▶ EXERCISE AIM
Across these entries, report how many lines include the string "icon", with nothing but the number.

[Excerpts from a dataset]
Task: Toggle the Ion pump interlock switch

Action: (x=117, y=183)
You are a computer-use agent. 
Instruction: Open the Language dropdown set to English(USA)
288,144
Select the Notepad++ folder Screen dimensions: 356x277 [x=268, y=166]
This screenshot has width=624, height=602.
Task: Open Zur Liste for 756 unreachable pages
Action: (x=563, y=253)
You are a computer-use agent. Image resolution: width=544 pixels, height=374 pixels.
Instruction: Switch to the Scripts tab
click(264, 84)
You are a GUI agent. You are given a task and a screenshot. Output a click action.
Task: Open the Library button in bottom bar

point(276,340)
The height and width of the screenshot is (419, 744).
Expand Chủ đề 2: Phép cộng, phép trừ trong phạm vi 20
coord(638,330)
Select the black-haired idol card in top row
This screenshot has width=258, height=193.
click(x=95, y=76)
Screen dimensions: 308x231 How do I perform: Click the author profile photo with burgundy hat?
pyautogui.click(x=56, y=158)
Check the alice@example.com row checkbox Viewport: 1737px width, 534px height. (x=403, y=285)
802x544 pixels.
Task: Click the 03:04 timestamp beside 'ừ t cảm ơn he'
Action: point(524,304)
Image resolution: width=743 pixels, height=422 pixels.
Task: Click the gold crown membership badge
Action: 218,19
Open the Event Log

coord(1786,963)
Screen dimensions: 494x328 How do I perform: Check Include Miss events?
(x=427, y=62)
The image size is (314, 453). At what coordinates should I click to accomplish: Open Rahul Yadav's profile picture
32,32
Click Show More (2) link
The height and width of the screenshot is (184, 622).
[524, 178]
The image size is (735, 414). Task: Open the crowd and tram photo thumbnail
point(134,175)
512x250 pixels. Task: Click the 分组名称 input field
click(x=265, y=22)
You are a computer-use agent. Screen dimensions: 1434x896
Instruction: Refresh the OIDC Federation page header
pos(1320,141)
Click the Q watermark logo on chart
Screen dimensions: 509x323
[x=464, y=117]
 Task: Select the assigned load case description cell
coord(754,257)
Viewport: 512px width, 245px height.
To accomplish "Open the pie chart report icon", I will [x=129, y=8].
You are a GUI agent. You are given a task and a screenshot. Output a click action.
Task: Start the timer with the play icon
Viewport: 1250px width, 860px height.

▶ TASK RESPONSE
2